I am becoming gerund, destroyer of verbs.
Let me know when they produce a tangible product.
Only the State obtains its revenue by coercion. - Murray Rothbard
"The device includes a USB 2.0 port and a 10/100 Ethernet port with an average transfer speed of 30Mbps"
In what alternate reality is 30 megabit-per-second an acceptable speed for accessing terabytes of data? That's not even 4 MB/s of average transfer speed. That's not even fast enough to play a 1080p content, and a goodly amount of 720p content.
You want me to even consider a device like this? It needs to have USB 3.0 support, a gigabit link and be able to reliably push at least 500mbit in both directions (device dependant). If that raises the price, then the price needs to be raised - because under 4 MB/s is simply not an acceptable transfer speed. For crying out loud, hard drives have been faster than that for over 20 years.
/dev/random
Why pay for a device? I've had my "MyDocuments" folder redirected to another (bigger) physical drive for 7 or 8 years.
Unless the "plug" has a lot more RAM than your average plug-in device, Plug can't support ZFS either. ZFSoL has a minimum RAM recommendation of 2GB. ZFS also has the overhead of checksumming, which on modern non-embedded CPUs isn't a problem, but on an embedded system, present a significant overhead.
ZFS is an enterprise filesystem; it's not designed for low-end hardware.
Please help metamoderate.
The capacity of 8 drives goes up over time. 8 of my first hard drive would be 80MB total. Now it's 32TB. It's only going up.
I have Asus RT-AC66U router and it has 2 USB ports. It allows to connect disks and make NAS too.
Why buy this specialized device Plug with bad reviews when Asus has stellar reviews and does about the same.
There are also much cheaper USB-equipped routers too.
Yup, that's the main point. And that you can send links that allow access to a single file.
thegodmovie.com - watch it
It's VPN, a NAS file server and desktop software integration.
I'm especially curious about their APIs and whether it'll be hackable.

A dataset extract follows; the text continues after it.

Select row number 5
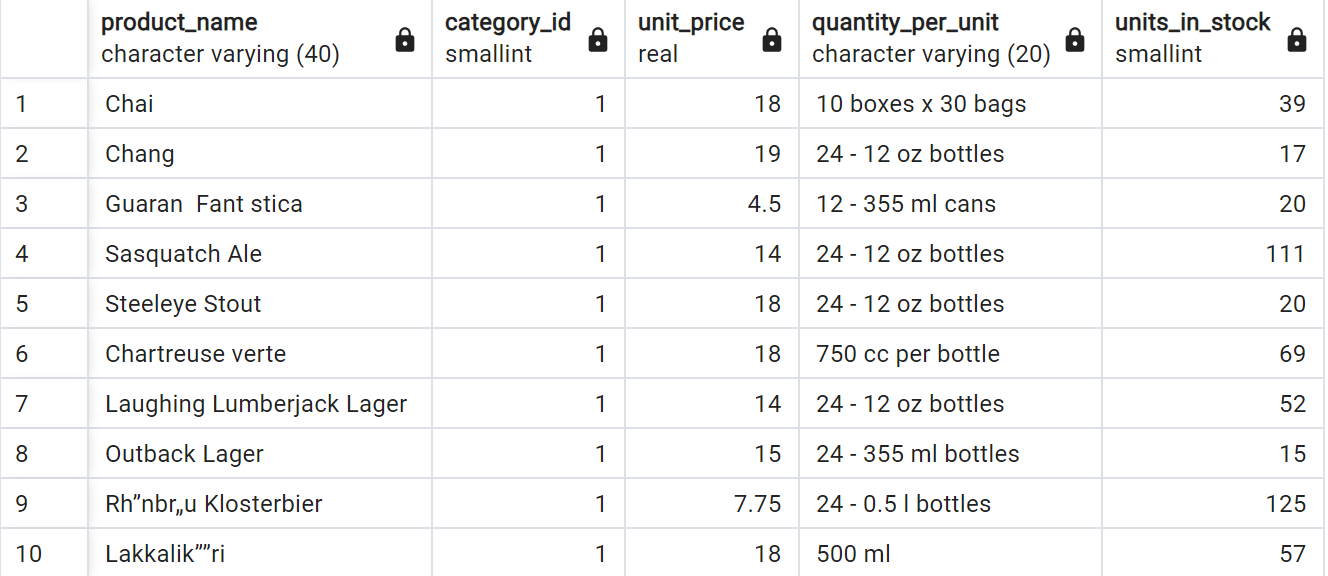 (44, 304)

thegodmovie.com - watch it
PogoPlug v4 supports GigE and two USB3. It's up to you to install your own Linux on it with ZFS support. However, since the CPU is a bit slow, if you want any performance at all, you will want something like an in-kernel NFS for file sharing. I have mine configured with OpenLDAP, Kerberos, and NFSv4. But I mostly use it to stream videos using Nginx over HTTP to my iPad.
For something a bit faster than PogoPlug v4, try MiraBox from GlobalScale technologies.
I once had a signature.
There will also be some infrastructure needed for VPN support - at least for routing, key exchange and NAT traversal.
thegodmovie.com - watch it
It runs on DD-WRT so you can assume it's standard disk handling under the hood and that limitation can be raised by swapping out or configuring the OS.
I'm much more interested in dm-RAID and encryption.
thegodmovie.com - watch it
It's hardware that costs about $20-$30 to make. USB3 and GbE would add $10 or so - very significant. I'd access it mostly via wireless and for that the speed is very adequate.
However since their software runs on DD-WRT it should be possible to run it on more powerful HW too.
thegodmovie.com - watch it
If you're thinking of doing this DIY with a router USD port or Raspberry Pi bear in mind that some USB IDE/Sata adapters don't support spindown (hdparm -y or -Y). As a result you have a 2.5" disk running constantly leading to failure and also a risk of overheating.
Unfrtunately I can't tell you which adapters support the poweroff or standby signals.
A blog I run for the wealth
You seem to confuse price and cost. I've been lurking on the ARM-netbook mailing list for a while; this stuff is dirt cheap to make in China. There's a reason why high volume low end Linux based systems have come down to $30-$40.
USB2 and 100baseT is probably built into the SoC while USB3 or GbE needs an additional IC.
thegodmovie.com - watch it
I've been a fan of http://www.backupthat.com/ for a while now and they do something similar. You get unlimited (ever expanding) storage through your email. Essentially, when you run out of space, you just connect another email account. I've got about 500GB stored with them for free.